>> START Article

Following the successful audit process and the restructuring, CFO Thomas Echelmeyer opened the perspective for a long-term succession for the Group's CFO position and retired from the Board of Directors and Senior Management of Adler Group with immediate effect. He will remain with the Company until the end of the year allowing a smooth transition period over to the new Group CFO Thorsten Arsan, who joined the Senior Management team as of 1 October 2024. Mr Arsan is a finance and real estate expert with more than 20 years' experience in the industry.

Subsequent events

The Group has evaluated transactions or other events for consideration as subsequent events since the reporting date 30 September 2024 in the annual financial statements through 27 November 2024, the date of finalisation of the financial statements.

1. In October 2024, Adler Group settled all litigation in which it was involved in relation to the 2023 Restructuring.

2. In October 2024, Ader Group announced the completion of the squeeze-out of the minority shareholders of Consus Real Estate AG. The Extraordinary General Meeting of Consus Real Estate AG on 11 June 2024 had resolved to transfer the no-par value registered shares of the minority shareholders to Adler Group S.A. as the majority shareholder. In accordance with the transfer resolution, the minority shareholders of Consus Real Estate AG received a cash payment of EUR 0.01 per transferred nopar value registered share by Adler Group S.A.

3. On 11 October 2024, following the completion of the comprehensive recapitalisation, S&P upgraded the issuer credit rating of Adler Group to 'B-' from 'SD'. S&P assigned a 'B+' issue rating to the 1st lien 12.500% notes issued by Adler Financing S.à r.l. with a total volume of EUR 1,205 million due 31 December 2028, a 'CCC+' issue rating to both the 1.5 lien EUR 555.6 million 14.000% and EUR 116.7 million 4.250% due 31 December 2029 issued by Adler Financing S.à r.l. and a 'CCC' rating to 2nd lien notes EUR 700 million 6.250% due 14 January 2030 held by Titanium 2L BondCo S.à r.l. S&P also raised Adler Real Estate's EUR 300 million 3.000% senior secured notes due 27 April 2026 to 'CCC+'. S&P did not assign a rating to the EUR 2,300 million perpetual notes.

>> END Article

Written task 1: In the Adler Group report, on what date did Thorsten Arsan join the Senior Management team?
Written task 2: Echo the stretch of the Adler Group report from "The Group has" through "the financial statements.".
Rely only on the report for these tasks.

>> START Stored data

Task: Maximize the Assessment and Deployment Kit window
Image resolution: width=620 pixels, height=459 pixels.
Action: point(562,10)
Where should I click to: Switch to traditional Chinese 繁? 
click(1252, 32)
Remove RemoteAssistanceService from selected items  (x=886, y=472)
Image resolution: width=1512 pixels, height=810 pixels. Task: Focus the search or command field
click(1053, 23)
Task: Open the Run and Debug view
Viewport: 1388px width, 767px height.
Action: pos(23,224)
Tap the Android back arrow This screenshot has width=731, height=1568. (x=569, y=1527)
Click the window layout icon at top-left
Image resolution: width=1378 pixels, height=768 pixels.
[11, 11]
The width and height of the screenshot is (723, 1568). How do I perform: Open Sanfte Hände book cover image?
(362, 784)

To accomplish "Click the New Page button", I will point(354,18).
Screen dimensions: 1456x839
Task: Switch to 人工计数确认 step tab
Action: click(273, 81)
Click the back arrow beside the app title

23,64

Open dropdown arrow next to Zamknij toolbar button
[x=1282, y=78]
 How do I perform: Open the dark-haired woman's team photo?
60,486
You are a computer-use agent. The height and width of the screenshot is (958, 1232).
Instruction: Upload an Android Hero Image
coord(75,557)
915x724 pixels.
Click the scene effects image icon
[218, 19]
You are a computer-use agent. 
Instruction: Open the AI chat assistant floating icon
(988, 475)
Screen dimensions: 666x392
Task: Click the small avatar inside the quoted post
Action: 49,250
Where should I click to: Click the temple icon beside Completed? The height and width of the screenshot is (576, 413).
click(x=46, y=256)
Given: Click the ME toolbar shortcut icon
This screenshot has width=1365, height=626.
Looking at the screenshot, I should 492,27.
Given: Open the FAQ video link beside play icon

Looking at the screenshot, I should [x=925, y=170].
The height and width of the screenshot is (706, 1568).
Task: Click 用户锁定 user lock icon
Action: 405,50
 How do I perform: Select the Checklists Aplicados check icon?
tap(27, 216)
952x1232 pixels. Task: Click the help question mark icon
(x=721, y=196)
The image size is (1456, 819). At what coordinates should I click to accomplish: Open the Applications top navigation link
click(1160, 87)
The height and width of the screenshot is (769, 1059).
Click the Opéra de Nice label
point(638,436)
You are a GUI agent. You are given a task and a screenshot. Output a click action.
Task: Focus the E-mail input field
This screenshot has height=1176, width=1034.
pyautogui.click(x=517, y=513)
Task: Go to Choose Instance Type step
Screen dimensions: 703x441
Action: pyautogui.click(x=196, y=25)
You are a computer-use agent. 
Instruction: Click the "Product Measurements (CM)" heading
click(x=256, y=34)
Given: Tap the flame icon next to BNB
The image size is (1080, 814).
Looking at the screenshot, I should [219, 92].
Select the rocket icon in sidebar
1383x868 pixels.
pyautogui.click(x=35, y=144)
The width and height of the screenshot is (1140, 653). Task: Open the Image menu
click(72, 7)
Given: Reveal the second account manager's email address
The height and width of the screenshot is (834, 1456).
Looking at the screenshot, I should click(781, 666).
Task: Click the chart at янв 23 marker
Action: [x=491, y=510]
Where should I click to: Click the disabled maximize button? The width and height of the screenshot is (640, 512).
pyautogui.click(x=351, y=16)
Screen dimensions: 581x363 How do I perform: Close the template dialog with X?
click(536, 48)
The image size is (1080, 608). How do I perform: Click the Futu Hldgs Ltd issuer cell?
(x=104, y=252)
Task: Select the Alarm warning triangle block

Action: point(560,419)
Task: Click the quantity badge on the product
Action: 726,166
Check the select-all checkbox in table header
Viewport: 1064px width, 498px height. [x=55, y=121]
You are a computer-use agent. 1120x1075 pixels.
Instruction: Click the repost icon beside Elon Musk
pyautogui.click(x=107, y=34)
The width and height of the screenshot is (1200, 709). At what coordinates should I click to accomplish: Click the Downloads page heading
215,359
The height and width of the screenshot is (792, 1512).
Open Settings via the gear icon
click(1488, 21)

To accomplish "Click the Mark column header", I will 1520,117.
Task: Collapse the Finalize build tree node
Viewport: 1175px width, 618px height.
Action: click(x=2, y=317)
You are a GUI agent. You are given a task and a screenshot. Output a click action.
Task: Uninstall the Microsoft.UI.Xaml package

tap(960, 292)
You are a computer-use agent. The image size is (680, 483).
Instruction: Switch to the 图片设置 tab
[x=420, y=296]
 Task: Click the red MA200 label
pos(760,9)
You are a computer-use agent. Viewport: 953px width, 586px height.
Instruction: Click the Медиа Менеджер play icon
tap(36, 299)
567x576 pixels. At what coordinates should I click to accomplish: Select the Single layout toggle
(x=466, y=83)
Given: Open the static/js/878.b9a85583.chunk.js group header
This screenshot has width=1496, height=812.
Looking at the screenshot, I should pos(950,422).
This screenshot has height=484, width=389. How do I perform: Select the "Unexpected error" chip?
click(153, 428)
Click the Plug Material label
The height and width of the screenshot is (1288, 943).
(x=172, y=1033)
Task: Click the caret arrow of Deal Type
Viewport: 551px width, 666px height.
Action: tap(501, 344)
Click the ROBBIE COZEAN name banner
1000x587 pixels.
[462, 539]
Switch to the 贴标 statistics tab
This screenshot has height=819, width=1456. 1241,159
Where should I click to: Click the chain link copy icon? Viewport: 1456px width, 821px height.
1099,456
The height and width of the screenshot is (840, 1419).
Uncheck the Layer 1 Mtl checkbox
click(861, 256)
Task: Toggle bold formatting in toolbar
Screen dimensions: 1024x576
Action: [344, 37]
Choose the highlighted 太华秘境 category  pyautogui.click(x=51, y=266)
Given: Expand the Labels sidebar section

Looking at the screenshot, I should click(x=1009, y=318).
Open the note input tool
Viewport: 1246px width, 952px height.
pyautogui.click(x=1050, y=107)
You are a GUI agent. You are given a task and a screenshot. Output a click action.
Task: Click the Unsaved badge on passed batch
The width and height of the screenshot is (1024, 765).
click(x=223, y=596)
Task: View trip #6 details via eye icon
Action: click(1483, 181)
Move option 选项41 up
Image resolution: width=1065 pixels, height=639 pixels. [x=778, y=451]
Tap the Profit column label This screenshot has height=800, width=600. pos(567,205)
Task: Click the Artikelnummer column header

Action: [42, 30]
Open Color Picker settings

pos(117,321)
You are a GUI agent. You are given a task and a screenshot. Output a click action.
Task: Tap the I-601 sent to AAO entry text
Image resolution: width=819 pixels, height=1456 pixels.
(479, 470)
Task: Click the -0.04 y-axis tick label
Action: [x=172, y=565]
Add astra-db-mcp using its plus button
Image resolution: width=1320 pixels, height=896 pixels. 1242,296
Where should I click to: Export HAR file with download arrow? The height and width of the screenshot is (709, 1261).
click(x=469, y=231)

>> END Stored data

Solution 1: As of 1 October 2024.

Solution 2:
The Group has evaluated transactions or other events for consideration as subsequent events since the reporting date 30 September 2024 in the annual financial statements through 27 November 2024, the date of finalisation of the financial statements.